- Origin: Malaysia
- Genres: Soul, R&B, funk
- Occupation(s): Singer-songwriter, composer, musician, record producer
- Instrument(s): Vocals, Acoustic guitar
- Labels: MoreReverb

= Prema (musician) =

Malaysian singer

Prema Lucas (better known simply as Prema) was born in Taiping, Malaysia. Educated in Australia, where she obtained a Bachelor of Arts from the University of Adelaide, Prema started her singing career busking and singing in pubs. Rozlan Aziz of R.A.P showed a keen interest in Prema's career upon her return to Malaysia and she was invited to perform as a guest artiste at the Ikhlas concert in Malaysia at Merdeka to 45,000 people.
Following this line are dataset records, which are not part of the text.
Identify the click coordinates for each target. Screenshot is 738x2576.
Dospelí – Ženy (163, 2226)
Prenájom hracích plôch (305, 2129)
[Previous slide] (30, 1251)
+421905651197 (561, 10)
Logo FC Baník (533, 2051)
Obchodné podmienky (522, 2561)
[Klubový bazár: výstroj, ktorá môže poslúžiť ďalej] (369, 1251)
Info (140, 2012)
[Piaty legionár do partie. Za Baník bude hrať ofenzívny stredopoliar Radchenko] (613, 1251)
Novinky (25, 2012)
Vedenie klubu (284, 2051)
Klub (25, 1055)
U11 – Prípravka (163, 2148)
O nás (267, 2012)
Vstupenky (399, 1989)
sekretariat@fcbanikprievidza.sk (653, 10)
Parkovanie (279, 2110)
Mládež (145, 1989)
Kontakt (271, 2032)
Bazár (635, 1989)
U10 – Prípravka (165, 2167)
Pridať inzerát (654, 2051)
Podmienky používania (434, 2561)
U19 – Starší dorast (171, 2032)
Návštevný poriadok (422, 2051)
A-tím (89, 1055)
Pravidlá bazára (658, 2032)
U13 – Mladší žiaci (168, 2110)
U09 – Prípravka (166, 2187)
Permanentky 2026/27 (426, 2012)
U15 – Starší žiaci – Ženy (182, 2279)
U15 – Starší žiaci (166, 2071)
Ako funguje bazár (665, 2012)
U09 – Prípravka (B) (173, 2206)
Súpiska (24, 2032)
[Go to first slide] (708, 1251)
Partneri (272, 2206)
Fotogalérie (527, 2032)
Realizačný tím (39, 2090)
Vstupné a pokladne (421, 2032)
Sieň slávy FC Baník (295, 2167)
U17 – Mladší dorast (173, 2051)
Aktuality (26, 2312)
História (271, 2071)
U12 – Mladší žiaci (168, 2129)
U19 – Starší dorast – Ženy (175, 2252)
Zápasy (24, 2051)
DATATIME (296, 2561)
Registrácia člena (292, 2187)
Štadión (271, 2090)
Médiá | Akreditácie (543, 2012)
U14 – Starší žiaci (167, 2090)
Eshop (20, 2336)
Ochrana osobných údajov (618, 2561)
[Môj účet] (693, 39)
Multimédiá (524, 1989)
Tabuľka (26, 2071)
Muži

Prema was then signed to Warner Music (Malaysia) where she started work on her self-titled debut album, Prema. Her first single, "Alive Again" was released in 1997 which resulted in her first music video for the song. Her second music video was released in 1998 for the track "Oblivion". This album was nominated for four AIM awards in Malaysia.

In 1999, Prema left Malaysia and Warner Music to relocate to England, where she spent time writing for Warner Chappell (Malaysia).

In 2008, Prema began work on her second album under her own record label, MoreReverb.com. The album entitled In Fusion, released in early 2009, was written and produced by Prema, except for the guitar parts which the Motown guitarist Wah Wah Watson produced and arranged himself. This album aksi features Peter Erskine (Weather Report), Luis Perdomo, Damian Erskine and Bashiri Johnson.